§ TEXTO DE LEITURA:
________

Ocorre que o novo coronavírus nos atinge em pleno ano eleitoral, no qual há restrições para a administração pública, com o objetivo de evitar o uso político-eleitoreiro dos recursos e cargos públicos. Estas restrições estão na Lei das Inelegibilidades, que prevê a Ação de Investigação Judicial Eleitoral (AIJE) para os casos de abuso de poder político, econômico e no uso dos meios de comunicação social. Estão também na Lei das Eleições, ao trazer as condutas vedadas aos agentes públicos durante as campanhas eleitorais.
Como conciliar o atendimento de necessidades urgentes da população diante da imensa crise epidemiológica, com as restrições necessárias para evitar que a máquina pública se transforme em cabo eleitoral de partidos e candidatos?
Há notícia de municípios que estão distribuindo cestas básicas quase que indiscriminadamente! A própria lei traz respostas. A Lei das Eleições, ao proibir a distribuição gratuita de bens nos anos eleitorais, excepciona programas previstos em lei e já em execução orçamentária no ano anterior, bem como situações de calamidade pública e estado de emergência. Ainda que já tenha havido a decretação de estado de emergência, no âmbito federal, entendemos que tal se exige em todos os níveis da federação, previamente, a qualquer distribuição de bens.
Deve existir controle legislativo da situação de emergência, evitando que uma decisão dessa gravidade seja feita por ato exclusivo do Poder Executivo. Ocorre que, mesmo em situação de calamidade ou emergência, a distribuição de bens não pode ser feita sem critérios de transparência e padronização, ao sabor de preferências eleitorais. Se isso acontecesse, a conduta seria ilícita, a despeito da gravidade da crise. Tampouco pode ocorrer qualquer tipo de proselitismo político junto aos bens gratuitos distribuídos, pois quanto a isso há uma autônoma conduta vedada, presente no artigo 73, IV, da Lei 9.504/97.

________

§ DADOS BRUTOS:
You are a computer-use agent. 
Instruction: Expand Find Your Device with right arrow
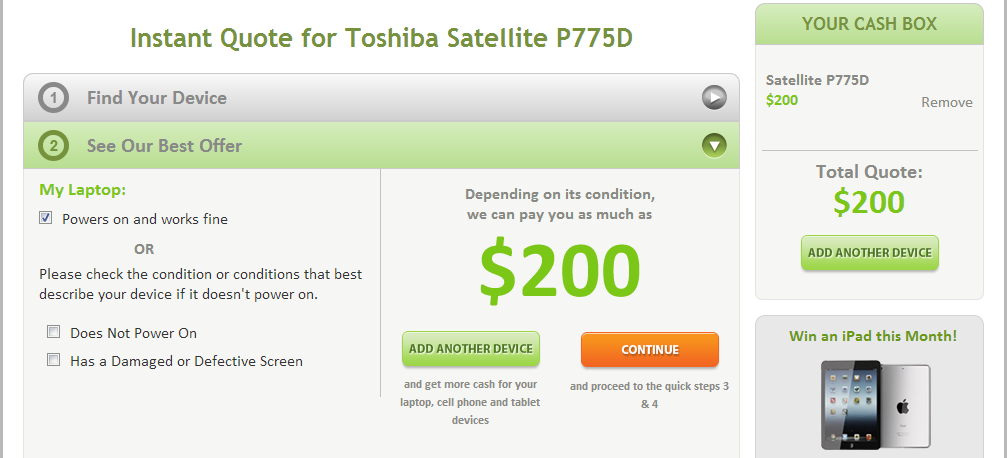click(714, 98)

________

Transcreva sem alterações o trecho do texto sobre restrições eleitorais que começa em "Deve existir controle" e vai até "da Lei 9.504/97.".

Deve existir controle legislativo da situação de emergência, evitando que uma decisão dessa gravidade seja feita por ato exclusivo do Poder Executivo. Ocorre que, mesmo em situação de calamidade ou emergência, a distribuição de bens não pode ser feita sem critérios de transparência e padronização, ao sabor de preferências eleitorais. Se isso acontecesse, a conduta seria ilícita, a despeito da gravidade da crise. Tampouco pode ocorrer qualquer tipo de proselitismo político junto aos bens gratuitos distribuídos, pois quanto a isso há uma autônoma conduta vedada, presente no artigo 73, IV, da Lei 9.504/97.